Some things in MATLAB that use linear algebra or some other operations are automatically parallelized. So it can be the case that you will see all of your cores running flat out. (Yes, I checked the other day on something that I was doing, and it was nice to see MATLAB running at 800%, thus all 8 cores on my machine, flat out. But then the easy part finished, and it dropped down to 100% of only one core, since the next step was not amenable to multi-core processing.) Perhaps a future release will see TMW include multi-thread processing in scatteredInterpolant, but that seems to be not the case today. They have only so many resources to apply to such enhancements.
(A quick check shows that scatteredInterpolant seems to use only one core on my 8 core hardware, even on a large problem. Done in R2019a.)
Next is the question of whether you are even doing this the correct way.

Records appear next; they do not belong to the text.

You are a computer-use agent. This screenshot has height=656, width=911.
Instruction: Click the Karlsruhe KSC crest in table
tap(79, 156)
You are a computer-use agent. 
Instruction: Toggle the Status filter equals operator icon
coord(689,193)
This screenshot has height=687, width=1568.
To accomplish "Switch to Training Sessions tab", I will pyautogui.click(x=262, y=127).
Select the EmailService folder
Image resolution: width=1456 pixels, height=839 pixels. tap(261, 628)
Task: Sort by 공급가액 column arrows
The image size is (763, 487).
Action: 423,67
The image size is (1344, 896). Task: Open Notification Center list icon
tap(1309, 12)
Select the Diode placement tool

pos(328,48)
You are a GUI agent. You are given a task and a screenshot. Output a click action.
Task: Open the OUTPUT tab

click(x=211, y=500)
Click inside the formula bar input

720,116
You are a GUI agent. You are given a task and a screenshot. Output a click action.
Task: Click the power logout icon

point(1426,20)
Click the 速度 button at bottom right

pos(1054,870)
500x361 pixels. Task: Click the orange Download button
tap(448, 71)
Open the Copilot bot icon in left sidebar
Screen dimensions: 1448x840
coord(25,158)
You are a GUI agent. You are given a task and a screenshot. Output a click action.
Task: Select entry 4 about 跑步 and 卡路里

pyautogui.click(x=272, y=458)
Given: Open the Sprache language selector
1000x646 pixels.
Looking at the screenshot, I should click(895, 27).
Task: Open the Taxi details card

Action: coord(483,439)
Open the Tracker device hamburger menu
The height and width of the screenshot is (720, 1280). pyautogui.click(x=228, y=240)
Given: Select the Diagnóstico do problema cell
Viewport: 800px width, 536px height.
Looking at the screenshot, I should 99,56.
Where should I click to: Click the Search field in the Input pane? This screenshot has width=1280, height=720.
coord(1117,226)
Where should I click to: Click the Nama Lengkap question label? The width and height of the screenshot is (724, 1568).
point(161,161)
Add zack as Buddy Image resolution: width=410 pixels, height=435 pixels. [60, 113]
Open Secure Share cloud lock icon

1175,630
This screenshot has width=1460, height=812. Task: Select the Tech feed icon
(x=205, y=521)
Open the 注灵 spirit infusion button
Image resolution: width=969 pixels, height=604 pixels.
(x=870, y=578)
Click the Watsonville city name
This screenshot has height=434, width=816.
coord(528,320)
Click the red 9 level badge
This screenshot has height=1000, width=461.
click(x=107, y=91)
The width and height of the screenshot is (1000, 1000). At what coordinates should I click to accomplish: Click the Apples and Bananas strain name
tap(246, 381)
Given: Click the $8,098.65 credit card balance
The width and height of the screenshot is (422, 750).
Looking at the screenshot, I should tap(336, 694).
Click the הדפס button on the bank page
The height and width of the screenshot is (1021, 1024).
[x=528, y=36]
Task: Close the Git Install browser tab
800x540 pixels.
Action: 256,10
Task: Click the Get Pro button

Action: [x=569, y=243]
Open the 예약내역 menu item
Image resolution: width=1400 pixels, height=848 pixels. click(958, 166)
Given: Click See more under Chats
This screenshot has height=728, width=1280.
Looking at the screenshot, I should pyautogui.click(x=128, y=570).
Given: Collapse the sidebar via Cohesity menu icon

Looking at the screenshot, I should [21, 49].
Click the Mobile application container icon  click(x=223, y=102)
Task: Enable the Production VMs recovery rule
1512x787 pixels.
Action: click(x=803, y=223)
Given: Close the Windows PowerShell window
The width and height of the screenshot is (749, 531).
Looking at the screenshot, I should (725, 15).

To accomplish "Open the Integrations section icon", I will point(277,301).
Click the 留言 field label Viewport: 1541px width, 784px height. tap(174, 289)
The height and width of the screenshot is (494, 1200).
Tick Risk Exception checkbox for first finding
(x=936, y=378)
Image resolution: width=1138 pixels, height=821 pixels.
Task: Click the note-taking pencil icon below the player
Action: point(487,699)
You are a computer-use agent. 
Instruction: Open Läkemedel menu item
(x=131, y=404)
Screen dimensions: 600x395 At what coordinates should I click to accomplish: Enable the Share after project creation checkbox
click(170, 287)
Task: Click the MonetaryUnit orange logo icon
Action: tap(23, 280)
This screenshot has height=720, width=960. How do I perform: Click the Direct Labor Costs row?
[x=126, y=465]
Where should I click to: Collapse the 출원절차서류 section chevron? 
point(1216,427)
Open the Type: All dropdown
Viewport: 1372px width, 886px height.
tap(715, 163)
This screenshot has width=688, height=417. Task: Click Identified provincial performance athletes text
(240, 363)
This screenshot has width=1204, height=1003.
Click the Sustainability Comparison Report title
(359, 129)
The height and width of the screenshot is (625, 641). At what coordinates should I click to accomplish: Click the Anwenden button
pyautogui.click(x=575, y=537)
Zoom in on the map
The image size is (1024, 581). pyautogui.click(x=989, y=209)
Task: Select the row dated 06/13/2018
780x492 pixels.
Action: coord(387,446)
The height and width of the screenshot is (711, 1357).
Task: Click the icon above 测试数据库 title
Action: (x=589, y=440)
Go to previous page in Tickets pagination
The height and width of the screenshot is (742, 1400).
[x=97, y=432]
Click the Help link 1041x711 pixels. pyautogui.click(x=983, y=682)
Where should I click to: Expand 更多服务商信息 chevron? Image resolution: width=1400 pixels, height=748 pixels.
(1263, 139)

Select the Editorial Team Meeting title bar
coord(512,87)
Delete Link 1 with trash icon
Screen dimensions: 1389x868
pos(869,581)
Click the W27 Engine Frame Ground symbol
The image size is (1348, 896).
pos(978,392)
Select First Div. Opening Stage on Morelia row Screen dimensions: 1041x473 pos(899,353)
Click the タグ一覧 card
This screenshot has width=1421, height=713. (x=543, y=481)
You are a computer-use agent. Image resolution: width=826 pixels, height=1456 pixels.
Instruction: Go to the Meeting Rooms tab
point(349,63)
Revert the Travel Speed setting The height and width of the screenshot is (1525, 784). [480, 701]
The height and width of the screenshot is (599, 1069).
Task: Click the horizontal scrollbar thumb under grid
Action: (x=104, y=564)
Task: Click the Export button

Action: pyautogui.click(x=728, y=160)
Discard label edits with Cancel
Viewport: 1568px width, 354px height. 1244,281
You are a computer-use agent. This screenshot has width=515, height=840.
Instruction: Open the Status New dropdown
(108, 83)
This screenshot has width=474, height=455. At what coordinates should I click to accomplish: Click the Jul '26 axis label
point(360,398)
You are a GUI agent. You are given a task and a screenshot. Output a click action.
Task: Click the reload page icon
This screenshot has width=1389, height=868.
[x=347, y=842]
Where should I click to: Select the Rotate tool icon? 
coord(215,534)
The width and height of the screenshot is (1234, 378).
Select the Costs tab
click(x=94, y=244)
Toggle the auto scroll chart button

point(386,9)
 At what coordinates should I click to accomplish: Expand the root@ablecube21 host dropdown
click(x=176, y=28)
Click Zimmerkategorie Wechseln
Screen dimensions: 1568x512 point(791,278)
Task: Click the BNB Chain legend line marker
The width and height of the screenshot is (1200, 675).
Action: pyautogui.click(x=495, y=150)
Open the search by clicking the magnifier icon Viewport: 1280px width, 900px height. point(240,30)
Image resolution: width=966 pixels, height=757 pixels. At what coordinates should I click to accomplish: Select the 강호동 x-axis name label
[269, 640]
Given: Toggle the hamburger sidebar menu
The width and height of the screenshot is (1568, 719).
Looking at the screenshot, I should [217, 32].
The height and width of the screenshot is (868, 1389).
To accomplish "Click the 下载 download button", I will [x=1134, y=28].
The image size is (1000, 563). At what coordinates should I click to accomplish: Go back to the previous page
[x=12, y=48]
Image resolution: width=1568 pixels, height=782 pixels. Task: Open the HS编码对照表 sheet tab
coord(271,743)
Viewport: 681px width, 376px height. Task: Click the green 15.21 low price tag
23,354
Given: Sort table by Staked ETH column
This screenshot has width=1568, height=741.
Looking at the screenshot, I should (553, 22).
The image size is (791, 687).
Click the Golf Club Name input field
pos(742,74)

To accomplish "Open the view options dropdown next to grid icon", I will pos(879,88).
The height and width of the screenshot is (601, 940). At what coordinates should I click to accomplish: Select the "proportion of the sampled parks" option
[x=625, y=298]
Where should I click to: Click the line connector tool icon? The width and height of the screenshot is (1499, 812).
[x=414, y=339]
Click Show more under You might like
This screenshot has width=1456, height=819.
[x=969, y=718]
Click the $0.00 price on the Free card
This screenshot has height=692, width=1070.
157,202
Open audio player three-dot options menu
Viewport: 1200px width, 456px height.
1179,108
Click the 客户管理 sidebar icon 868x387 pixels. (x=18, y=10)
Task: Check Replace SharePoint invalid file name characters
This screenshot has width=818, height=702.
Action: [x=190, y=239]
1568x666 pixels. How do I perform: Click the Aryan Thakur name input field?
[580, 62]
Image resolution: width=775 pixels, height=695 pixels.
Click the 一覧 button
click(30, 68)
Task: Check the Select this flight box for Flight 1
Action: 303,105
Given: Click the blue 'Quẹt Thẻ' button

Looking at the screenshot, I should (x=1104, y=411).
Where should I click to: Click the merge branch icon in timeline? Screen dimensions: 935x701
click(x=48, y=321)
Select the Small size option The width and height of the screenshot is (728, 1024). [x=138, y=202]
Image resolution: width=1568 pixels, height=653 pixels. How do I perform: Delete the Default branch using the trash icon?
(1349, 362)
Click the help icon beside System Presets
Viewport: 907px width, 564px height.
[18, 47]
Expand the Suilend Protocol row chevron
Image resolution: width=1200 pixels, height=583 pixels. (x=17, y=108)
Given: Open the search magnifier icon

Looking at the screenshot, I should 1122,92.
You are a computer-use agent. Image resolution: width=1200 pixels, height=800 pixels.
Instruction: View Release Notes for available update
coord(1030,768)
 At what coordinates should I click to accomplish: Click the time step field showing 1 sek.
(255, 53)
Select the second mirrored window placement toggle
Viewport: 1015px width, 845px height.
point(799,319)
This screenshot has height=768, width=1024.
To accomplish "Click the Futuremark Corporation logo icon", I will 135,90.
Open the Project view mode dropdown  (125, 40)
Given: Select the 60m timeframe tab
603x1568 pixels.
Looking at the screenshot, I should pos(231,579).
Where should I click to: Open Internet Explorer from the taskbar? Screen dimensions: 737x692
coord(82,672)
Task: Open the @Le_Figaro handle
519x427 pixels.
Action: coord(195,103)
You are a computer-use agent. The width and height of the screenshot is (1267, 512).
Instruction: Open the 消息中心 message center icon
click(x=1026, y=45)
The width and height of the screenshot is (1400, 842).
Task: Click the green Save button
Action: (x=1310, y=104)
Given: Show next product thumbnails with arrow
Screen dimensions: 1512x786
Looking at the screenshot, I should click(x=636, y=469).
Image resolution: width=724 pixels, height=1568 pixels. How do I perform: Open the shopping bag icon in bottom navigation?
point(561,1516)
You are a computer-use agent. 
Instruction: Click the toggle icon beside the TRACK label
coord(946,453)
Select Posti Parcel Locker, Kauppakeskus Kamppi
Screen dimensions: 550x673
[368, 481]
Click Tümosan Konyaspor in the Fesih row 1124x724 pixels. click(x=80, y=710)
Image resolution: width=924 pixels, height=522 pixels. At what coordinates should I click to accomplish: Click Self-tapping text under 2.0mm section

It seems from your question that you have a regular grid in the (x,y) plane already. So all points lie on that grid. But then you have points in z for each (x,y) pair, that are NOT regular. Your goal is to interpolate these points onto a 3-d lattice in (x,y,z), and the way you are doing it is to just throw it into scatteredInterpolant.
Effectively, it seems you are using a 3-d interpolation in a way that really needs only a 1-d interpolant.
My suggestion is to just reduce this into a 1-D interpolation, although many of them. At any (x,y) location, interpolate along z to grid the result. Each such interpolation is trivial and fast. It will run like blazes, even in a loop over x and y.
Don't use a high horsepower tool to solve a simple problem.